L’ultimo disco nel 1993, In Utero, con la straziante All Apologies. Un concerto unplugged per Mtv, testamentario come quello di Layne Staley, voce degli Alice In Chains. Una figlia, che chiamò Frances Bean – oggi 19enne – per tributo all’attrice Farmer (“Frances”) e perché nell’ecografia il feto gli ricordò un fagiolo (“Bean”). Kurt era solo e la moglie non migliorava le cose: volgare, violenta, ambigua (in Last Days, il regista Gus Van Sant ipotizzerà un complotto di sedicenti “amici”). Dopo un’overdose nel luglio del ’93, la Love non chiamò l’ambulanza ma imbottì il marito di Narcan, un antagonista oppioide reperito illegalmente: intendeva ridestarlo a forza prima di un concerto. Ai primi di marzo del ’94, a Roma, Cobain passa una notte in coma farmacologico assediato dai giornalisti. Accetta di curarsi in una clinica di Los Angeles. Scappa il primo aprile, scavalcando un muro di due metri. Torna a Seattle. La Hole paga un detective per trovarlo. Non era difficile: bastava cercarlo nella sua casa sul Lago Washington. Si spara un colpo in testa, verosimilmente il 5 aprile, con un fucile a canne mozze. Come Hemingway. Lo trova un elettricista tre giorni dopo. Accanto al corpo c’è una (discussa) lettera d’addio che cita Freddie Mercury e Hey Hey, My My (Out of the Blue) di Neil Young: “Meglio bruciare in fretta che spegnersi lentamente”. Scrive: “Non provo più emozioni nell’ascoltare musica e nemmeno nel crearla (..) Devo essere uno di quei narcisisti che apprezzano le cose solo quando non ci sono più. (..) Ho bisogno di essere un po’ stordito per ritrovare l’entusiasmo che avevo da bambino (..) Penso sia solo perché io amo troppo e mi rammarico troppo per la gente”.
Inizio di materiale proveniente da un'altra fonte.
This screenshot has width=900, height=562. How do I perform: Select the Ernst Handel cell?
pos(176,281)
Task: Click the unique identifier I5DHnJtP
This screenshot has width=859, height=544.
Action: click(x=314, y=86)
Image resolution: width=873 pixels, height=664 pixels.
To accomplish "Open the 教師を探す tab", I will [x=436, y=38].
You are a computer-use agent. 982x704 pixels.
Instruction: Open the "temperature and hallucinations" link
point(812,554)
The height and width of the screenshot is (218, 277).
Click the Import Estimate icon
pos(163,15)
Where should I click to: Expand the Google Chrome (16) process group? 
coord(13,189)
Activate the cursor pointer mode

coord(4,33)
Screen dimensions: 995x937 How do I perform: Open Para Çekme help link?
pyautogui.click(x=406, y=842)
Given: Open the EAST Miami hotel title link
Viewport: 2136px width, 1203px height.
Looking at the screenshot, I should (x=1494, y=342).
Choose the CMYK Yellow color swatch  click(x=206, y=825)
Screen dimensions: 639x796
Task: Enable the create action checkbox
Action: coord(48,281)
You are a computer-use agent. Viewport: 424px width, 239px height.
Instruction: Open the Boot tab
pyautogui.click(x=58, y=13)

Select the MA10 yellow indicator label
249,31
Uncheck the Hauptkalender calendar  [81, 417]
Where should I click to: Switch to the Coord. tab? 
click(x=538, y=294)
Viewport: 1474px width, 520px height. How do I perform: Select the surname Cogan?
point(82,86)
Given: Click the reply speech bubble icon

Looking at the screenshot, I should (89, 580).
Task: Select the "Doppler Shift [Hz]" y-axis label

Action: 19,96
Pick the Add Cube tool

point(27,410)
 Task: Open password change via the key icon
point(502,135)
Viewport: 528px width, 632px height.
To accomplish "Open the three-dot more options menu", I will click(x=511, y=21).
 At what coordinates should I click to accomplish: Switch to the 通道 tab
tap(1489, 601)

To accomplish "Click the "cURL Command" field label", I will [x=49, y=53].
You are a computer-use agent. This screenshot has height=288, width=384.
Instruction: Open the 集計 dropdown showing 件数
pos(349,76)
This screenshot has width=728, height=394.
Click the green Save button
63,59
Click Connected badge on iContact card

Fu cremato. Un terzo delle ceneri nel tempio buddhista di Ithaca a New York. Un terzo nel fiume Wishkah, che scorre sotto il ponte a cui non vogliono dare il suo nome. L’altro terzo alla vedova. La signora Love teneva le polveri in una borsa rosa a forma di orsetto. Tre anni fa gliel’hanno rubata.